Railroads in their own way had done quite as much. From their commercial beginnings in the 1820’s—a 9-mile stretch from Summit Hill to Mauch Chunk Pennsylvania https://en.wikipedia.org/wiki/Mauch_Chunk_Switchback_Railway , the first 13-mile part of the Baltimore & Ohio—https://en.wikipedia.org/wiki/Timeline_of_United_States_railway_history by 1869 the first transcontinental line was joined. Their growth, and their symbiotic growth with steel and coal companies, brought on the height of the Industrial Revolution. Railroads tunneled through mountains. They dominated life in some places—“being railroaded” meant, more or less, being run over. Passengers traveling across the Great Plains amused themselves by shooting out the window at buffalo. https://www.nps.gov/parkhistory/online_books/knudsen/sec3d.htm
The automobile, the railroad, steel, coal and many other industries raised towns and cities in their bow waves; in their wake, cities coughed and struggled, and numerous towns died. Industry changed life in coming and going.
***
I have confined myself to America; therefore I have been touching at the same time fruits of the Enlightenment. It was the Enlightenment that inspired bold notions of equality and self-rule, formulated in the Declaration of Independence and the Constitution. But those documents are also by held by many historians to have sealed the rights of Property…and Property’s twin is Wealth, and its other twin is Money. Taken together, those matters are the privilege of whatever is a society’s upper class. But Washington, Jefferson, and all those making fortunes in the New World, weren’t being admitted to the gentlemen’s club. They were new people, new wealth, not of the ruling class so long established. So the colonialists made their own club. “All men,” in this light, meant “Us too.”
The phenomenon of new wealth disrupting a social order, in the person of the people who gained the wealth, had happened before the Enlightenment. In the Renaissance, in the rise of urban centers in North Europe after the tenth century, again and again, increased food production, expanding populations, trade, wealth, led to a rise of “new” people, and social orders were upset. The Middle Ages, after raiding Vikings and others abated by the by the 900’s, were beset by other tensions, never-ending struggles, anxieties over fragile and swaying societies. Some threat was always coming from some quarter.

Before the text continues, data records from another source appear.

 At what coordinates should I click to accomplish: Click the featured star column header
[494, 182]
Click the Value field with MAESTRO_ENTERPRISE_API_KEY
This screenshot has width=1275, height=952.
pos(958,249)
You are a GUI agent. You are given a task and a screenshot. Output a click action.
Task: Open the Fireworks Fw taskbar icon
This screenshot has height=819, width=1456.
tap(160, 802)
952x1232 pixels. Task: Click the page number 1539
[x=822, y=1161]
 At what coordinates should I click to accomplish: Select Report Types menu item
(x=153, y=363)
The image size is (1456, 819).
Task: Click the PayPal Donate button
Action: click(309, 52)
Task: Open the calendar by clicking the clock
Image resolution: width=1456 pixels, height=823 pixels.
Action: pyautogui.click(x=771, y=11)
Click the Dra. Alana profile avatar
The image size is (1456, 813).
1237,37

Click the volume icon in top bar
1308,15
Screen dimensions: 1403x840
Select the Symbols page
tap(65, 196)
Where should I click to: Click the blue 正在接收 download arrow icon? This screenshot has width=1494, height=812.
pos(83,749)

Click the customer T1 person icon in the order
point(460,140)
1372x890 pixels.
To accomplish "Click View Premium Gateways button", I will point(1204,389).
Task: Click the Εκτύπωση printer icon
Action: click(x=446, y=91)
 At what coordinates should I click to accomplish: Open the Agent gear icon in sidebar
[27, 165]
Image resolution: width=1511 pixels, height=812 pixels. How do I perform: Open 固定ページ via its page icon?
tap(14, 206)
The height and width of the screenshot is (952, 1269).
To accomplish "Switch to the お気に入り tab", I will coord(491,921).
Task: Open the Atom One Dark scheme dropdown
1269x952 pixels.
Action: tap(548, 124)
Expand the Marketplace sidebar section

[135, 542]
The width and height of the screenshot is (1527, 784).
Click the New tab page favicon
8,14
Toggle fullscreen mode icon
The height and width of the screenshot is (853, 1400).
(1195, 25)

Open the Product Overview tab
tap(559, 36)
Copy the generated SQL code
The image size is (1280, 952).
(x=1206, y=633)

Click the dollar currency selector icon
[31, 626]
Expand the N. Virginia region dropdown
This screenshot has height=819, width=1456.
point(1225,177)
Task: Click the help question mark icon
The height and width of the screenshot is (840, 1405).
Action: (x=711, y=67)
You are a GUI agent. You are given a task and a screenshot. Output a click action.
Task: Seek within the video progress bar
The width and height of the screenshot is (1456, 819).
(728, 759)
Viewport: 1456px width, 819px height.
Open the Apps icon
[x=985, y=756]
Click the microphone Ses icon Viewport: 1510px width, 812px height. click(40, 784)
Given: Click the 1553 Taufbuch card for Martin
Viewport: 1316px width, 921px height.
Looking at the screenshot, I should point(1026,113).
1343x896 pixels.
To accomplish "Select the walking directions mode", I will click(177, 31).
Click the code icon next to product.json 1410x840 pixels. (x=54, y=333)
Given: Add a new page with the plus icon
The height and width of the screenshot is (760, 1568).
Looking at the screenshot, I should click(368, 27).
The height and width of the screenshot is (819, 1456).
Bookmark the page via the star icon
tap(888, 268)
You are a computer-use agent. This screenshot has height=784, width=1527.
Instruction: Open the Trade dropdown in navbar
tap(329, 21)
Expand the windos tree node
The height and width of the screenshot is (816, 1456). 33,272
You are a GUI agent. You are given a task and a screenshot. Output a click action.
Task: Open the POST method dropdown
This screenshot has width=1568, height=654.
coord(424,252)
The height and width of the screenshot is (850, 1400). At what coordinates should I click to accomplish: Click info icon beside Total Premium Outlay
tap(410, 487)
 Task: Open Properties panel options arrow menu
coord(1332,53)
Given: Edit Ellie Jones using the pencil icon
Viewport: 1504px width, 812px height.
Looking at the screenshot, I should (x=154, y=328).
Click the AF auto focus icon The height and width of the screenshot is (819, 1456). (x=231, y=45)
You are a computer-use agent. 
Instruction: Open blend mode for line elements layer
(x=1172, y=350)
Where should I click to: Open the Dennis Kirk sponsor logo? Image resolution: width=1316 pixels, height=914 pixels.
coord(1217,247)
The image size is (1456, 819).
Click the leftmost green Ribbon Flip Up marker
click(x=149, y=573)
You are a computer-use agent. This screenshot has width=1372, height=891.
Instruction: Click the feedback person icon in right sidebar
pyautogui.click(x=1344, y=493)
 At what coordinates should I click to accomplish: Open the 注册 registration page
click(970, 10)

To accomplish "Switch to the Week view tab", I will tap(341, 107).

Therefore, I take my uneasiness as a condition of my being. Even when a people live in peace and have no immediate fears about war or general violence, something will be changing. New and different things come to us, as fast as a young species like us grows, and our very ways of being human and organizing our societies, change. Pottery. The wheel. Metals. The sailing ship. Money.
Money is a slippery concept. It has a mystique; it’s a container that houses many of our aspirations; it’s a wrapper around our insecurities, a security blanket. It has a mysterious ability to persuade people to hand over goods, given money in return. Money can be a hard concept for a child to grasp. Once we get the ideas of money into our heads and grasp, then for a while prices and values seem natural and inherent—and then they get weird. The longer I live, the weirder prices and developments become. The hands of money continue working on human clay. Looking backwarsd, I see money, wealth, exchange, conquest blur into the beginnings of a restless humankind.
Growing up and growing older, even from twenty to twenty-five, is a process of discovering that endless, protean energy. My comfortable, comforting little city, only expresses a recurring dream. Something is always stressing the way I believe things ought to be. Yet it’s just as natural for me to go on dreaming: I do have to sleep, and the dream gives me rest.